It has been a very long time since I've written anything here, which I could chalk up to any number of reasons. Very busy. Writing energies elsewhere. Lack of inspiration. But one reason became abundantly clear to me as I began reading Ann Voskamp's One Thousand Gifts this week. The writer-poet's words trace her own aching, triumphing path through pain to thankfulness in all things. This is no self-help, slap on a "Thank-you-Jesus-now-I'm-fine" attitude. It is gut-honest and God-glorifying, a rare combination. (Job comes to mind.) I am finding my mind fully engaged, as a self-described "farmer's wife" teaches me more about true philosophy than some of my professors have. My heart is also alert, taking in her stories, the Word of God, drawing conclusions about my own, weeping sometimes. For Voskamp, the center of our lives is eucharisteo, or giving of thanks - the words that Jesus spoke over the bread of His body (Eucharist), the words that Paul gave the suffering early church, the words that are lost on our 21st century ears unless we trace back and listen hard. Voskamp's confession is an invitation to us all to slow down, consider the details in our lives, and by being thankful, we unwrap God's gifts to us, one-by-one, both easy and difficult. A woman, up to her elbows in laundry and bread dough in rural America, echoes saints and prophets and philosophers of old and reminds us how to practice thankfulness. It is a pure joy.

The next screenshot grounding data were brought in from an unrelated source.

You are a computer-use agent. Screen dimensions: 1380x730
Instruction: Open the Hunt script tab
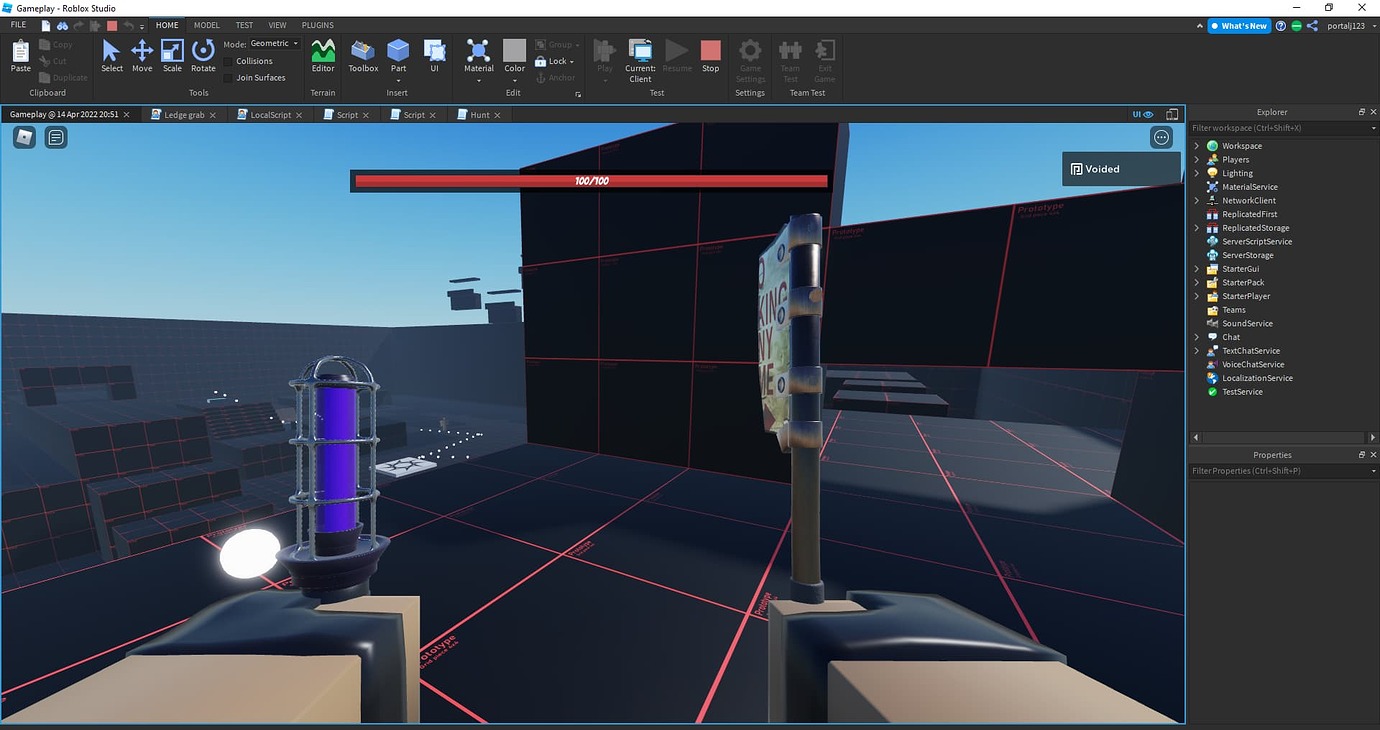click(479, 114)
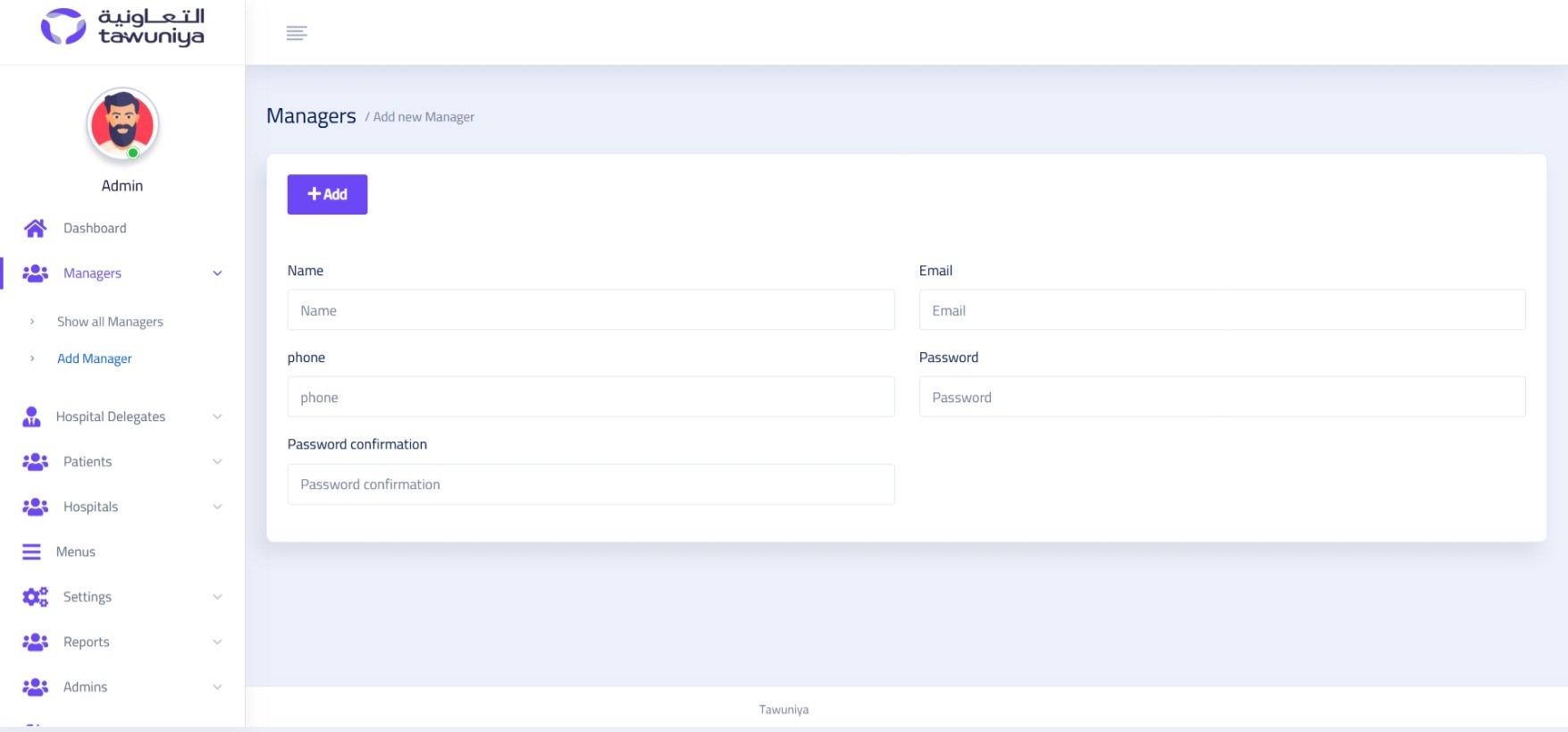Click the Tawuniya logo
1568x732 pixels.
click(x=122, y=27)
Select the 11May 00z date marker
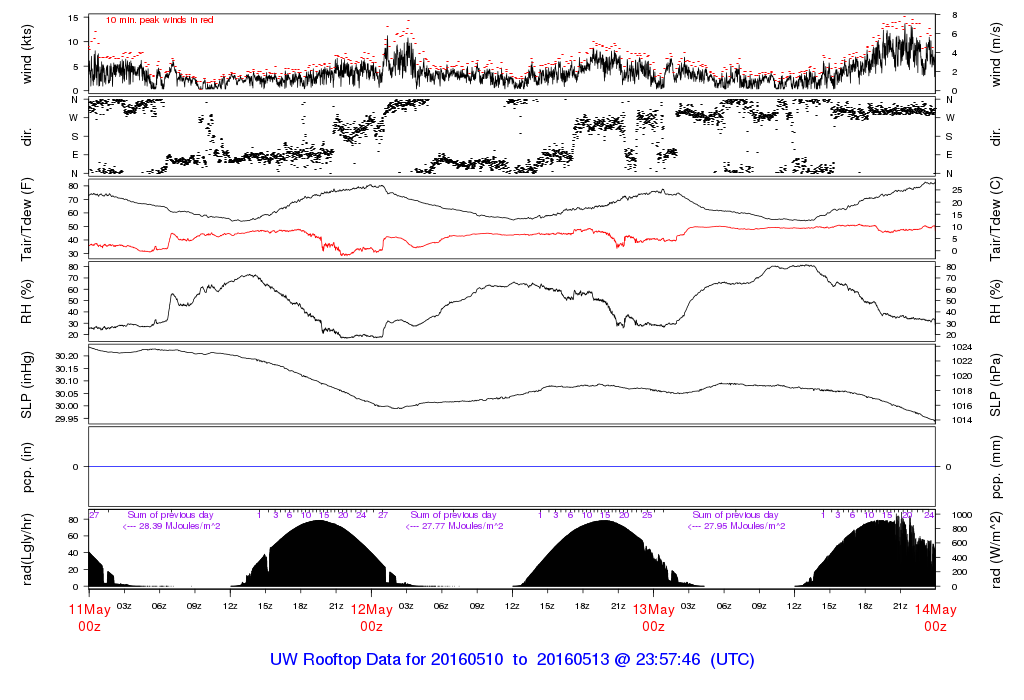 [x=89, y=618]
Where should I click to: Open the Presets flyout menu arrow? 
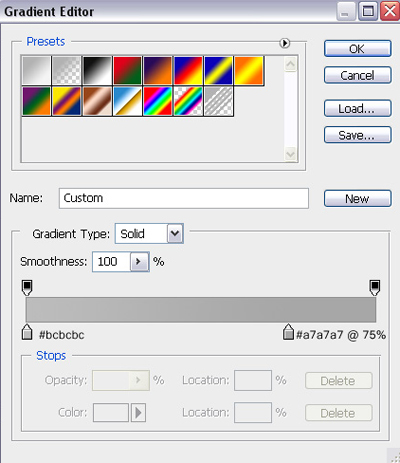tap(285, 43)
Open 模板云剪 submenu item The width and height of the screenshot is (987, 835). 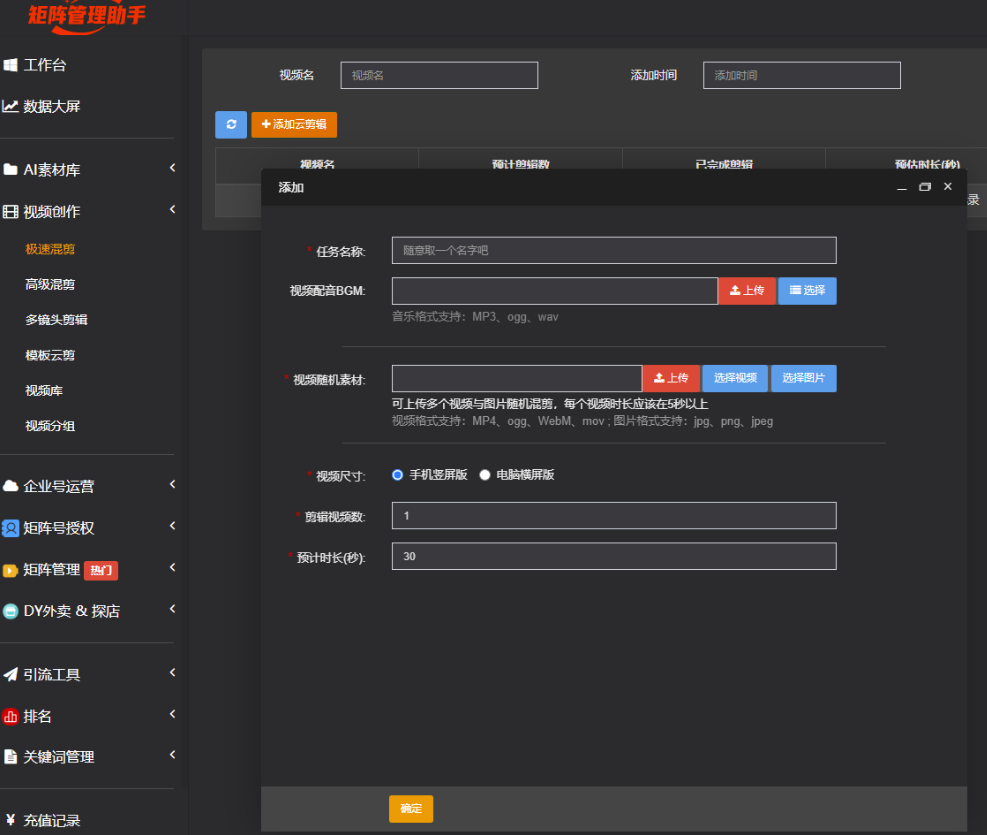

What became apparent to me was that my main way for unwrapping of the Lord's many gifts to me was this place called lifelongfling. All these years, beginning with our voyage to France, and up until the present time (however erratic!), I have been creating a backlog of thankfulness. At least, I hope so. There is the crafting of words, the selection of images that captured a moment just-so, and the bringing together into a cohesive whole, trying to make a joyful noise. One Thousand Gifts is reminding me that writing is a holy calling, a naming of things that God brings before us, like Adam and the animals in the garden. Sometimes in the confusion of the after-fall, I feel like I'm just seeing prints in the snow, but I'm still called to name them as from the hand of God.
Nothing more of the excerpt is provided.